Doing the economics you run into this guy Paul Krugman every once in a while and you’re usually impressed. His papers are readable, theoretically enlightening and empirically relevant. One of my favorites is this one about the core and periphery in the world trade system.

And then there’s this NY Times columnist named Paul Krugman that is just terrible. He gets basic logic wrong. He makes wild, economically illiterate claims and he’s demonstrably biased and hypocritical.

And then there’s this great exchange between James Galbraith and this other guy named Paul Krugman. While arguing against trade as a cause of increasing inequality, he eloquently defends the use of precise notation in economics, he encourages the happy marriage of theory and data consummated on the importance of economic significance over the statistical or literary variety, and he observes the obvious, but often overlooked, truth that disagreement in a field of science doesn’t invalidate the whole of it. In other words, this incarnation of this Krugman fellow lays a smack down on Galbraith ((h/t Thoma)), i.e. do read the whole thing.

It occurred to me that these guys might actually — despite the large variation in disposition, cogency and temperament — be the same guy. I mean, that is a rather unusual name. Doing a google search on “Paul Krugman” pointed me to a blog authored by someone of that name. And what do you know? Its pretty good. He touches on many of the same topics as Paul Krugman the academic with the same mix of light but significant theory and data. He has an eloquent writing style like the fellow that had the exchange with Galbraith. He does have his moments of fire breathing similar to the columnist Paul Krugman, but those moments are few and brief.

I’m going to call it. These Paul Krugmans are all one and the same. The newspaper column is just a terrible medium for him.

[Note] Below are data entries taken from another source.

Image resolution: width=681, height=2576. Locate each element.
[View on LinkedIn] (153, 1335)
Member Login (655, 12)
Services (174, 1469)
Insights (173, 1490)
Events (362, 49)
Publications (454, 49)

3 thoughts on “Medium Matters”

  1. The explanation I heard goes a bit like this… sometime in the early ’00s, Krugman got scared by what the Bush people were doing and especially their communication strategy and the media’s cowardice, so he decided to dial up his own inner polemicist (read “political hack”) which culminated in his Conscience of a Liberal book, which was (perhaps justly) grilled for what people saw as historical inaccuracies and half-truths about the post-WWII era of fiscal activism.